-- start --

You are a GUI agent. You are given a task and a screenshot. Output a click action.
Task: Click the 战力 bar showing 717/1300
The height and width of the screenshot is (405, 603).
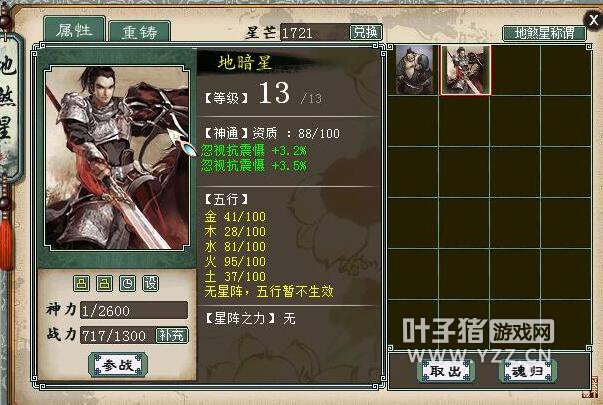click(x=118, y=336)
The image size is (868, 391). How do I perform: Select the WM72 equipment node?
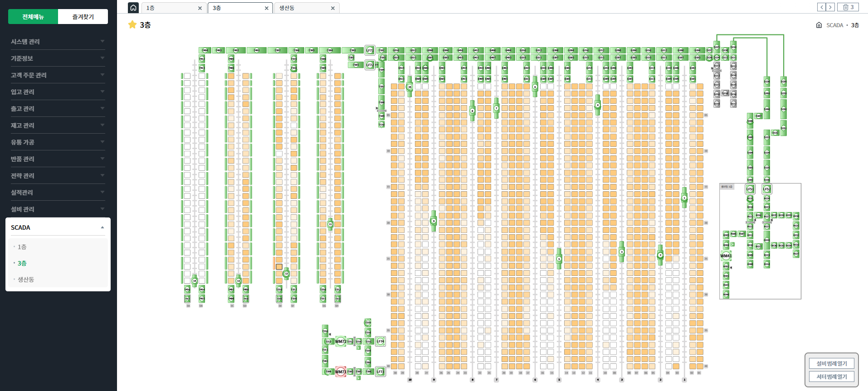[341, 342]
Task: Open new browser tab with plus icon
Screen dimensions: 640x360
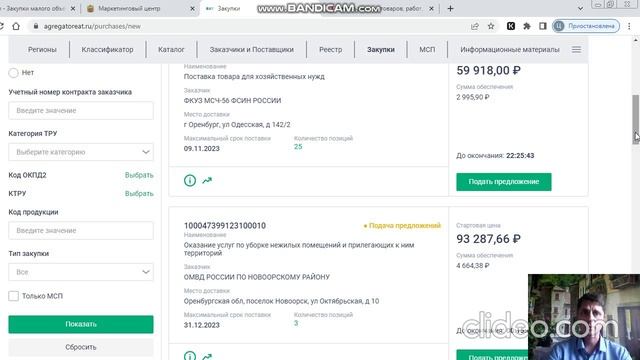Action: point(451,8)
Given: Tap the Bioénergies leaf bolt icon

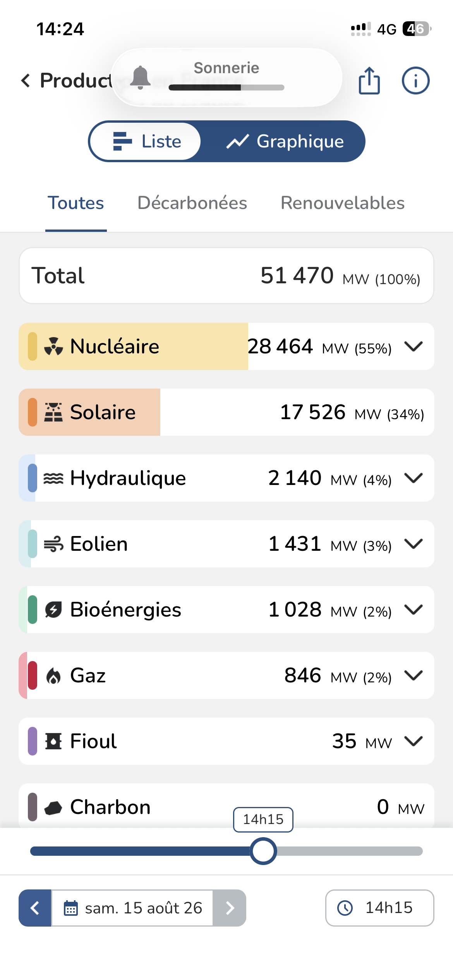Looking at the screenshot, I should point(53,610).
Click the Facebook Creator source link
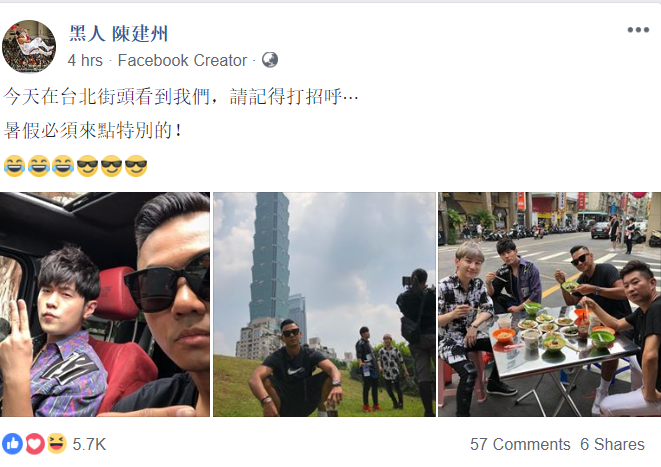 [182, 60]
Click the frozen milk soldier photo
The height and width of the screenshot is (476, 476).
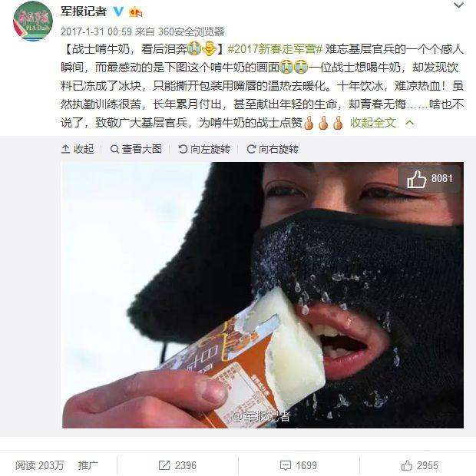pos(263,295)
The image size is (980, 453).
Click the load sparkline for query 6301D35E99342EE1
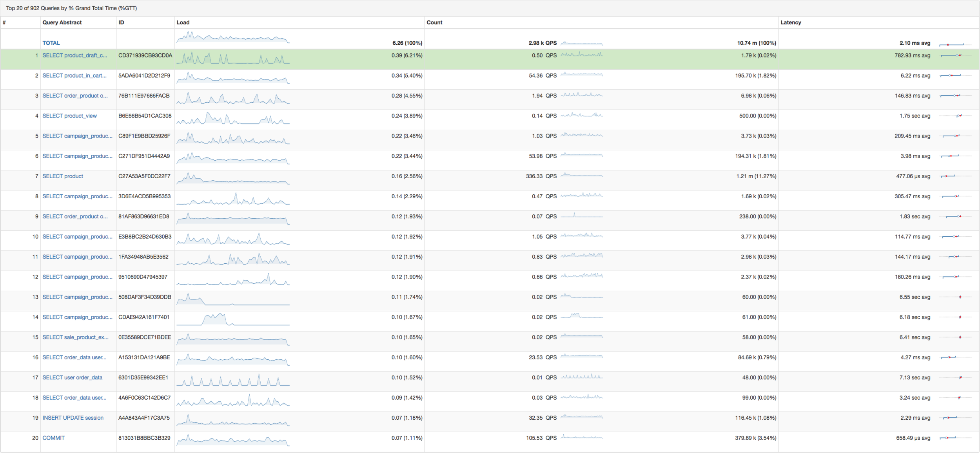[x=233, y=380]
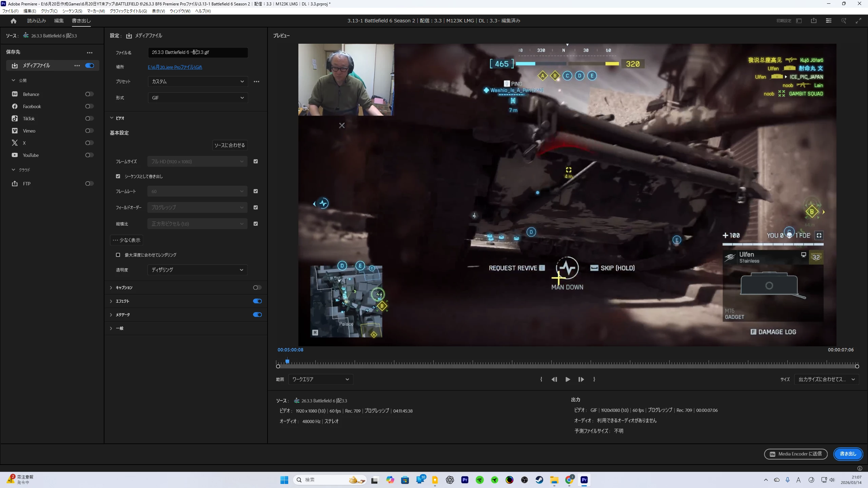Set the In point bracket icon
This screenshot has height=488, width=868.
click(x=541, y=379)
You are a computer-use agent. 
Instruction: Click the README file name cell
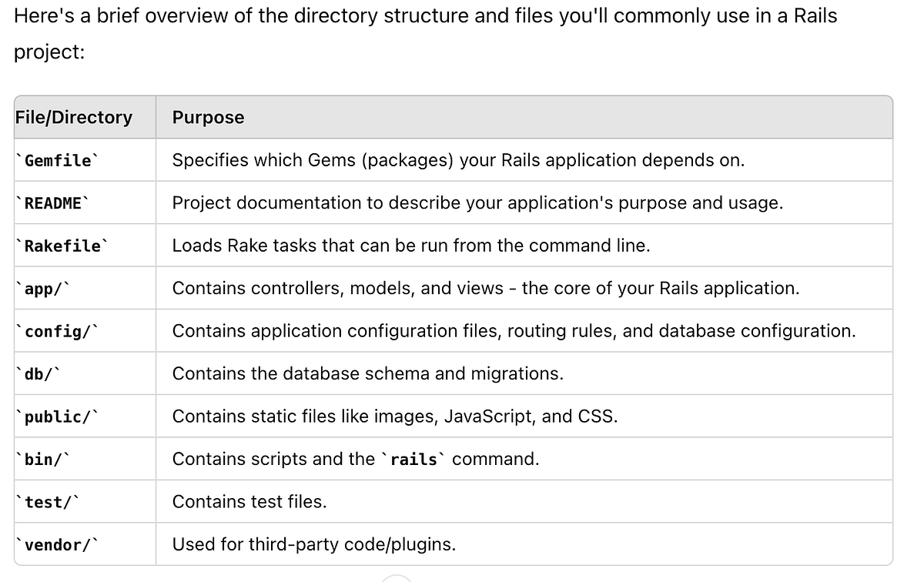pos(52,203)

-- end --

Problem requirements: Rewrite all of the records above with "plus icon" changed to "add button" and everything else left as it is. Leave the pictures out of your answer.

Exercise response:
You are a GUI agent. You are given a task and a screenshot. Output a click action.
Task: Click the 战力 bar showing 717/1300
The height and width of the screenshot is (405, 603).
click(x=118, y=336)
The image size is (868, 391). How do I perform: Select the WM72 equipment node?
[341, 342]
Task: Open new browser tab with add button
Screen dimensions: 640x360
Action: point(451,8)
Given: Tap the Bioénergies leaf bolt icon

Looking at the screenshot, I should point(53,610).
Click the Facebook Creator source link
 [182, 60]
Click the frozen milk soldier photo
The height and width of the screenshot is (476, 476).
pos(263,295)
The image size is (980, 453).
Click the load sparkline for query 6301D35E99342EE1
[x=233, y=380]
Set the In point bracket icon
This screenshot has height=488, width=868.
click(x=541, y=379)
You are a computer-use agent. 
Instruction: Click the README file name cell
pos(52,203)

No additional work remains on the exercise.